** Collection entries **
-*-

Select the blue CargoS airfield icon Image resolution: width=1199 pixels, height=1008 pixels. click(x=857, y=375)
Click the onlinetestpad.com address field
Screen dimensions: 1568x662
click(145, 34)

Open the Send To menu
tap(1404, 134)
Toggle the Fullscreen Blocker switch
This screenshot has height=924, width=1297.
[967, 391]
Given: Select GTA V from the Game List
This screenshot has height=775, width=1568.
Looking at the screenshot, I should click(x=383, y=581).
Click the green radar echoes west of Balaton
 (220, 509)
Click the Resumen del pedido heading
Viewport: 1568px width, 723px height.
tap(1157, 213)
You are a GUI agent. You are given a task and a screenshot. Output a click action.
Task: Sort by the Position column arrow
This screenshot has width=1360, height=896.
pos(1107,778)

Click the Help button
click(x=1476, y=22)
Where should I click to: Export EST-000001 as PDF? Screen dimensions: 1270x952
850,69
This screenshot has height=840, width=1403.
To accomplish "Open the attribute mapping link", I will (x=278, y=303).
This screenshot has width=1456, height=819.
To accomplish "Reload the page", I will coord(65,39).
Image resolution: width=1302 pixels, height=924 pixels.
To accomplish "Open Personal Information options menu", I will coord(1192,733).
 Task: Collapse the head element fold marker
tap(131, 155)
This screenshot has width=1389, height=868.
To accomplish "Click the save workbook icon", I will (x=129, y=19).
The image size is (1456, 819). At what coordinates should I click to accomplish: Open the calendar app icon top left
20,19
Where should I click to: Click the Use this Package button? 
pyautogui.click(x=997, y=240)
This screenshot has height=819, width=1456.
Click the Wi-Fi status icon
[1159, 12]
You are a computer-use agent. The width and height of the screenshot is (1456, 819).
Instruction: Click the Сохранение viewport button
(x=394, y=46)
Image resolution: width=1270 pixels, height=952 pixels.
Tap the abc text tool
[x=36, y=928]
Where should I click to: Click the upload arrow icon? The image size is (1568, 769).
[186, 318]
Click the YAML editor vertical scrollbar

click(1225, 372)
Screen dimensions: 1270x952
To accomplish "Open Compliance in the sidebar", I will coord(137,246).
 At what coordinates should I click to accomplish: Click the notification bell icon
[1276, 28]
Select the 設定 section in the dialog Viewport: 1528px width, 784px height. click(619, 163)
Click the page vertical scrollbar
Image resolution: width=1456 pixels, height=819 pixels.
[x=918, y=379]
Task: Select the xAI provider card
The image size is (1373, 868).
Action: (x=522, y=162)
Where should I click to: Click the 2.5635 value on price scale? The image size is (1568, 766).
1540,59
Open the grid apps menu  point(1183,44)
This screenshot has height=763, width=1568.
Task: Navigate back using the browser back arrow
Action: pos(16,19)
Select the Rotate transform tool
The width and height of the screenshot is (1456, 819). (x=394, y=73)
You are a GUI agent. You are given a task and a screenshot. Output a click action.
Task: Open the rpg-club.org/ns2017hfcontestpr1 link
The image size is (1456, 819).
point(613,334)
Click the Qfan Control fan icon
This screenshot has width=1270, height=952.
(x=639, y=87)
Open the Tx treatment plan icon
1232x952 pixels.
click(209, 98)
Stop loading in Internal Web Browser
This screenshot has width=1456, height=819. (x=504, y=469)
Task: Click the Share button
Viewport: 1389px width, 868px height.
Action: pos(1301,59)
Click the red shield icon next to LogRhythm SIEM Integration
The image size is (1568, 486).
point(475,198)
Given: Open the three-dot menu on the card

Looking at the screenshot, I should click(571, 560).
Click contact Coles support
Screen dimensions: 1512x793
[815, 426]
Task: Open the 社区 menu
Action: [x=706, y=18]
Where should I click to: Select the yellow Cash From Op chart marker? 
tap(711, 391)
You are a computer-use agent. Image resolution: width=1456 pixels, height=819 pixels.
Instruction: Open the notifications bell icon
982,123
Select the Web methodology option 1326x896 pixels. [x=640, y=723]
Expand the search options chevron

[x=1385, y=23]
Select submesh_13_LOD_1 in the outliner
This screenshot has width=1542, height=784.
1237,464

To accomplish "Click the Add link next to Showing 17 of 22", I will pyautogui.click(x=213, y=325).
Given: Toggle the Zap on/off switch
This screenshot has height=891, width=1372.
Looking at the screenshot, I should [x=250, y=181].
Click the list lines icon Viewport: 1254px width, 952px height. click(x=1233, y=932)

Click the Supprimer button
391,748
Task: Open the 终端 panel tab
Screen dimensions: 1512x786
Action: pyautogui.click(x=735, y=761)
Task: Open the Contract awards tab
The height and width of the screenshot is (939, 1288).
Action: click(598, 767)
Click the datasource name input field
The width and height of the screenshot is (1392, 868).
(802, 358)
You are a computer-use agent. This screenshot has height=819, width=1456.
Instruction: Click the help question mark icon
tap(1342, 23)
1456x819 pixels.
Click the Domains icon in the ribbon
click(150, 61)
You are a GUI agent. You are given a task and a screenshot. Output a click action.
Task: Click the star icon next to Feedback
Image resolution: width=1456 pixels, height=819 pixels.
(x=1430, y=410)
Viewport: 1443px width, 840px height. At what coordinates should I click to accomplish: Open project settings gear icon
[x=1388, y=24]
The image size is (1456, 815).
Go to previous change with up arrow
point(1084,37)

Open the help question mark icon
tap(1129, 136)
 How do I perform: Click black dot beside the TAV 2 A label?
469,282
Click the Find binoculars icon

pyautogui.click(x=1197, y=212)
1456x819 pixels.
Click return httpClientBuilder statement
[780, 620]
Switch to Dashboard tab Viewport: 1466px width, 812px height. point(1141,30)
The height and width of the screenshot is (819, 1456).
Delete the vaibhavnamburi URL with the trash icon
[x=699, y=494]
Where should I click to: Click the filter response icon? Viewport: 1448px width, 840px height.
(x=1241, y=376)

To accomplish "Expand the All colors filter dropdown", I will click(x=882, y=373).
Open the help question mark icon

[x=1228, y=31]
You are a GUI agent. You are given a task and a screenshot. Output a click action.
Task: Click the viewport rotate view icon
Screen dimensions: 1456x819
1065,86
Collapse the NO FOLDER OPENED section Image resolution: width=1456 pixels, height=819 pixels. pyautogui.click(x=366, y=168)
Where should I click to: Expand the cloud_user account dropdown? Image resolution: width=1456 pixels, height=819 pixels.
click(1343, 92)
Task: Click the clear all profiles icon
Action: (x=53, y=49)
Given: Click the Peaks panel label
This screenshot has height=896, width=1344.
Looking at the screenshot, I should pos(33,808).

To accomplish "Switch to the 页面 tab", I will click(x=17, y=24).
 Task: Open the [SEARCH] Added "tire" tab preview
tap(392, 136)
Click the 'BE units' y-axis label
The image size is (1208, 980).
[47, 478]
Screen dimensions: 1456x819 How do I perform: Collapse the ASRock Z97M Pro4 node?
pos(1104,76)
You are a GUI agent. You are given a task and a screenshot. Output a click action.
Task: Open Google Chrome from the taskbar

-*-

** Task to carry out **
Please find, in the entries above, every line where "panel" occurs, and copy it.

** Task response **
Task: Open the 终端 panel tab
Given: Click the Peaks panel label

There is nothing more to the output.